Urban Field Notes: Five Parking Garages — an Urbanist's Reluctant Crush

Urbanist Article

Urban designers, as a rule, are not big fans of the automobile. I think it’s fair to say that rage at the depredations of cars and their accessories ranks up there with love for volumetric enclosure and street trees among the discipline’s articles of faith. But of course, violating articles of faith is one of life’s great pleasures. To that end, here
are some of my favorite parking garages. In the 1950s, accommodating cars in the
city was considered a pressing challenge — a means of saving the city from suburbanization. That idea — analogous in its way to the pressing challenge of reclaiming the city from cars today — drew some of the best and brightest designers and engineers, who built garages that were optimistic, ambitious and formally bold, if not exactly friendly. Modernist garages have no interest in hiding away or apologizing: they are sculptural monuments to the future.

Later garages were guilty affairs, as urban designers wisely encouraged them to “blend in” or “minimize their impacts” on surrounding urban fabrics. Garages became a necessary evil, far superior to surface parking in terms of both urban form and efficiency, and pricing could be managed to serve planning goals: Shopping? Okay, three hours is a bargain. Commuting? This may sting a little.

More recently, the pendulum has swung back toward more formal ambition, but (one
hopes) with the lessons of context and human scale still internalized. If we’re going to build housing for cars, let’s first do no harm. Then, strive to make things of beauty.

 

City Center Garage at O’Farrell and Mason. A MACHINE FOR PARKING IN,
designed by George Applegarth in 1954, set the standard for urban parking and was widely praised.

 

Polk and Bush. This 1990s wallflower by Gordon Chong is among the best of the unobtrusive school, though design snobs will scoff at its mimicry of surrounding
buildings.
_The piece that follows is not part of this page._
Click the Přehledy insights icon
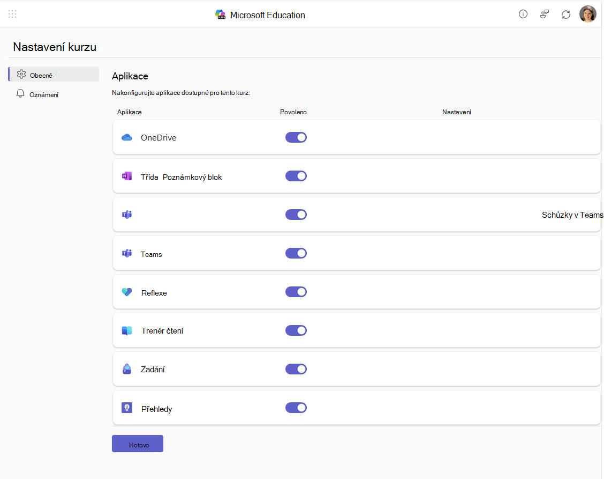Screen dimensions: 604x479 click(127, 408)
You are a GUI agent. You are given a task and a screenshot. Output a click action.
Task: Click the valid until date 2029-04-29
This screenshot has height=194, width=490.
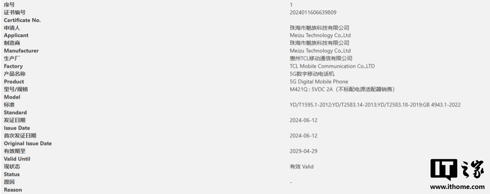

It is solidly built and gets the urbanism right: Polk Street retail is carried
right through the ground floor with an assist from the topography. Vehicle access is discreetly tucked away.

 

Mission Bay Block 27. One of the most exciting façades on any local building in
recent decades belongs to this 2009 garage by WRNS Architects. A return to the sculptural ambitions of the 20th century, with a modicum of sensitivity to the area’s emerging fabric. Not everything works, but the signature move is stunning.

 

Oakland’s Alcopark (Alameda County Parking Garage). This garage is nine circular levels of midcentury bombast (also probably by Applegarth) near the county
courthouse, crowned (of course) by a heliport!

 

Fourth and San Fernando streets in downtown San Jose. This early 21st century garage really nails the urbanism, but in a slightly less hokey architectural idiom. Generous ground-floor retail and well-placed pedestrian access through glass elevators and sculptural stairs reflect a lot of attention to urban design.

Benjamin Grant is an urban designer, writer and curator, and SPUR’s public realm and urban design program manager. He teaches urban design at San Jose State
University and is the co-founder of city|space. He is currently leading SPUR’s development of a multi-agency master plan for Ocean Beach.